By Marie Toulemond
Over the last 20 years, upwards of 35m hectares of land in Africa have been sold to foreign investors. Who are the buyers, where are they investing their money and what do they produce on the land they acquire?
According to the Land Matrix public database, Africa is targeted by large-scale land acquisitions (LSLAs) more than any other world region. Since 2000, many Chinese, Emirati, Lebanese, American and European investors have acquired several tens of millions of hectares of arable land in Africa – covering a surface area slightly larger than Côte d’Ivoire – through concession agreements.
Such investments, which peaked shortly after the 2008 food price crisis, tend to be perceived by host countries as a way to spur the attainment of food self-sufficiency, develop and industrialise their agriculture and reduce poverty.
In theory, land deals create domestic jobs and represent a significant source of tax revenues, although it is difficult to accurately estimate just how much because concession agreements are not made public. Employment creation is mentioned in 15% of the contracts signed on the African continent, according to Land Matrix.
A wide range of impacts
Ten years after the land rush, these investments have had a wide range of impacts. A number of the projects have become profitable and benefited local communities by providing access to pasture land, training, knowledge transfer and decent permanent employment opportunities.
That said, loose property laws and policy-making in other countries have paved the way for large-scale acquisitions, which in some cases have forced local farmers off their land, triggering more than 50 conflicts, according to data from Land Matrix.
Concession agreements, signed for an average term of 30 years, can also adversely impact the environment, such as by causing long-term soil erosion due to intensive farming or massive deforestation, a particularly widespread problem in the Congo Basin.

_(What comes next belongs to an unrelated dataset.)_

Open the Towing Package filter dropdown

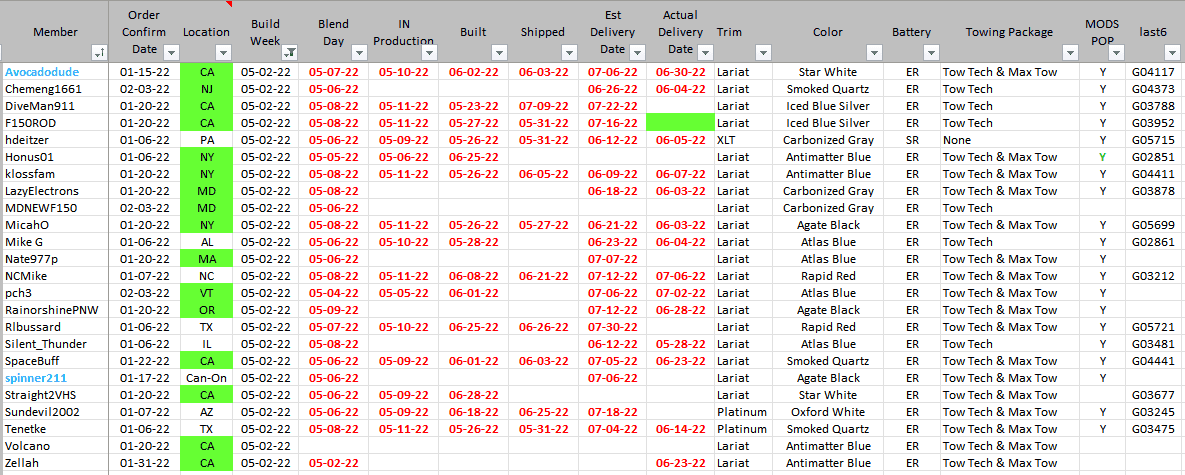[1071, 52]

No less than 800 contracts have been signed in Africa since 2000, around 100 of which have been abandoned, to farm crops including flowers, sorghum, soy and agrofuels. In addition, 91 deals are under negotiation. Some 92% of land transactions were completed by private companies and over 50% of projects are either partly or entirely export-oriented.
Out of the 100 or so projects that have been abandoned, more than half are related to biofuels, specifically those derived from jatropha, a small shrub that grows in dry, poor soil and whose seeds are easily processed into diesel. In the 2010s, jatropha was touted as a green fuel of the future, giving rise to megaprojects, especially in Ethiopia and Madagascar.
Yields from jatropha plantations failed to live up to expectations, however, and many projects went bust.
African forests now in the hands of Asian conglomerates
Forestry attracts the most investment in Africa, which is home to 15.7m hectares of forests, half of which are located in the Democratic Republic of Congo (DRC). The sector is still largely structured by concessions that have changed hands from long-standing European operators to Asian conglomerates, with Chinese companies at the head of the pack. A majority of Africa’s wood production is now exported to Asia.
The arrival of Asian companies has stoked fears of intensified deforestation in Central Africa, with concerns that such firms could reproduce the same scenario that has already played out in South-East Asia, where forests have been depleted in defiance of the law, while degraded areas have been turned into palm oil or fast-growing tree plantations.
Protecting land
Ever since demand for land skyrocketed in 2008, many countries decided to overhaul their legislation so as to better protect land and local communities, with Ethiopia taking a step in this direction in 2013 and Ghana in 2019. Gabon, which has a massive logging industry, announced in 2018 that, as of 2022, all forest concessions must be certified by the Forest Stewardship Council (FSC). This measure should drastically reduce the country’s rate of deforestation.
Other sustainable forest management initiatives are also in the pipeline, including a partnership between the African Development Bank (AfDB) and the Climate Investment Funds (CIF).
The partners have developed an alternative and sustainable model for commercial forest management that reconciles economic growth with environmental conservation.
In 2016, for instance, the AfDB granted Ghana a $24m loan for a public-private partnership project to restore the country’s degraded forest reserves.
This article first ran in The Africa Report.